Una sombra espesa de desprecio rodeaba los últimos pasos de este hombre. A todas partes lo seguía una repulsa tupida y sin fisuras, que tenía algo de los grandes acuerdos comunitarios cuando desencadenan sobre algunos individuos todas las fuerzas de una voluntad pública de repudio. Galtieri parecía soportar esta unánime destitución de su figura con una mirada abstraída, acaso desafiante, buscando imágenes inútiles en la memoria de aquella plaza que parecía victoriosa, como si quisiera invocar explicaciones en la ironía por la cual alguna vez lo aclamaron.
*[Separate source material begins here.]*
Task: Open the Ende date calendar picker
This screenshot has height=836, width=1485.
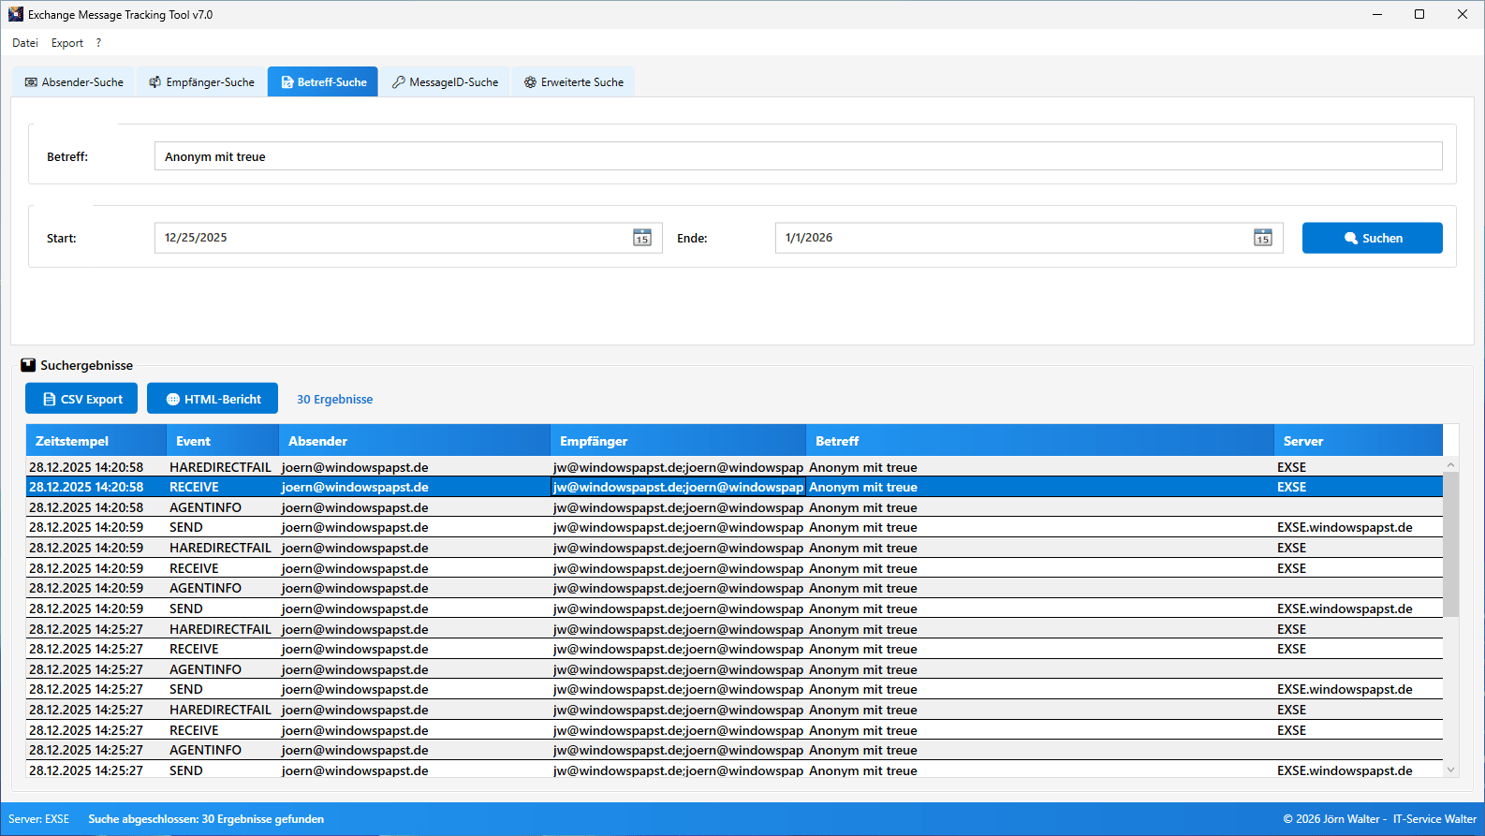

Pero tampoco tenía la talla de los grandes vituperados, de los que podían aceptar el diálogo final con su conciencia asesina.
Estos militares habían abandonado las propias frases altisonantes a veces destinadas a hablar de la muerte, pues si aun los asesinos son el último grado del extravío moral, el modo en que mataron era un hecho técnico, serial, burocrático. Mataron en el propio silencio de sus procedimientos y cartillas. Parecía que no era necesario tejer palabras en la conciencia. Pero tampoco Galtieri encontró palabras cuando se enfrentó con la memoria reivindicante de Malvinas, pues también allí había mayor densidad histórica de lo que pensaba una épica militar congelada en su escolaridad primitiva, con su estentórea pedagogía obligatoria. La devastación en las catacumbas del horror se combinaba con una rudimentaria visión del mundo, como si no existiesen complejos resortes imperiales y quiebres profundos en la historia. El más “mussoliniano” de los dictadores argentinos era capaz de defraudar a Oriana Fallacci, que no podía ver en él los rastros de los grandes tiranos que sin embargo intuyen oscuramente su propia ley criminal.
El rastro de repudio, incomodidad y espanto que dejaba a su paso lo merecía por las tinieblas por las que había transitado. El lóbrego interrogatorio que aún deseaba hacer, para que aquella mítica plaza compartiera ahora su derrota y ostracismo, no era a él que le correspondía hacerlo. Siempre la muerte es un hecho severo. Galtieri muere en la libre apatía de su propia muerte y sus despojos siquiera son desafiantes. Drásticamente, el ciclo de la vida de los hombres solo recuerda lo que han hecho y cómo lo han hecho.